_What to work on_. Beginning with the opening line, set down each line of the material below exactly, stopping once the line with "You are a computer-use agent. 600x524 pixels." is done.

_Study material_.
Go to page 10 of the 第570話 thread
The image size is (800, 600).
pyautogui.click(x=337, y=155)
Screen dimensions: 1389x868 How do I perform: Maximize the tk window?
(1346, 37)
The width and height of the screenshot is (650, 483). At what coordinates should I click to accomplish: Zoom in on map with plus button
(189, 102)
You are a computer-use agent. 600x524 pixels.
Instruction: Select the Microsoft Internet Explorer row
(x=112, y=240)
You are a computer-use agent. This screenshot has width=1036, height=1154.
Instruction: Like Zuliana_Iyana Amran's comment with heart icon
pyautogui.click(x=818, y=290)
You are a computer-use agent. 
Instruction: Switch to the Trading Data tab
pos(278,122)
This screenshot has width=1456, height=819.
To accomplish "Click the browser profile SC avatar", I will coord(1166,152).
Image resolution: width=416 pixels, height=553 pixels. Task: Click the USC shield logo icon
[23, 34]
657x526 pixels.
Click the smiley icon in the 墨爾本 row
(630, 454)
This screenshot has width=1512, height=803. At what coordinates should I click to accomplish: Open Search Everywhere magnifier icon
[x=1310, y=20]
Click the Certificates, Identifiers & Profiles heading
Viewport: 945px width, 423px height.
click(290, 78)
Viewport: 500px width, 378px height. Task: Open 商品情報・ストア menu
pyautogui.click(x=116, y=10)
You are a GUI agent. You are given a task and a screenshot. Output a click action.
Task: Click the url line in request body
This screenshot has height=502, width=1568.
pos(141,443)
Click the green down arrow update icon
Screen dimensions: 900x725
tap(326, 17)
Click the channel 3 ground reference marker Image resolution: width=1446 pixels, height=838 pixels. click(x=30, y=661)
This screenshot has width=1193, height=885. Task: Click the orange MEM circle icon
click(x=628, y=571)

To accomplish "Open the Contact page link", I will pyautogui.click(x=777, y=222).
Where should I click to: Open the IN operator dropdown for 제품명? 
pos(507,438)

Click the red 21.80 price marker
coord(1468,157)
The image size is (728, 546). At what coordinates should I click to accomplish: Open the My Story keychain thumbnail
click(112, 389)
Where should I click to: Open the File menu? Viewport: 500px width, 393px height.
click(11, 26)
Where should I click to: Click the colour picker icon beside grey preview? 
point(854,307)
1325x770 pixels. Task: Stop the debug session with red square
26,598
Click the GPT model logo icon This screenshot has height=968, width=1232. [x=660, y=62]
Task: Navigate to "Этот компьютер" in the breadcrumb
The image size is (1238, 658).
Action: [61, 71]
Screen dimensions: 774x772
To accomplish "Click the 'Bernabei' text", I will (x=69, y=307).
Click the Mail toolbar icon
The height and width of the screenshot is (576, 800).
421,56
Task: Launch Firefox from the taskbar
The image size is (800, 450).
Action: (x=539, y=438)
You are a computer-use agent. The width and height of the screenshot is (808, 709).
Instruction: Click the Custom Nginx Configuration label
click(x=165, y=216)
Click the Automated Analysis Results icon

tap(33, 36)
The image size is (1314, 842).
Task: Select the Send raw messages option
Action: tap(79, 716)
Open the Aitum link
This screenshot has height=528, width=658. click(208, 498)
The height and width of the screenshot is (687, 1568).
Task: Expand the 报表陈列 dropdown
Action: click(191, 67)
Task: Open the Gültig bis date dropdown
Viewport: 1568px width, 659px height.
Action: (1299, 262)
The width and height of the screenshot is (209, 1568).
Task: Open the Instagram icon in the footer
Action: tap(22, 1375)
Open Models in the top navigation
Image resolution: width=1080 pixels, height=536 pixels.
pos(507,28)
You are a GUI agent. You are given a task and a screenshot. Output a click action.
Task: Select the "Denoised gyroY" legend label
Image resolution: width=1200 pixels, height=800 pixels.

_Your solution_.
Go to page 10 of the 第570話 thread
The image size is (800, 600).
pyautogui.click(x=337, y=155)
Screen dimensions: 1389x868 How do I perform: Maximize the tk window?
(1346, 37)
The width and height of the screenshot is (650, 483). At what coordinates should I click to accomplish: Zoom in on map with plus button
(189, 102)
You are a computer-use agent. 600x524 pixels.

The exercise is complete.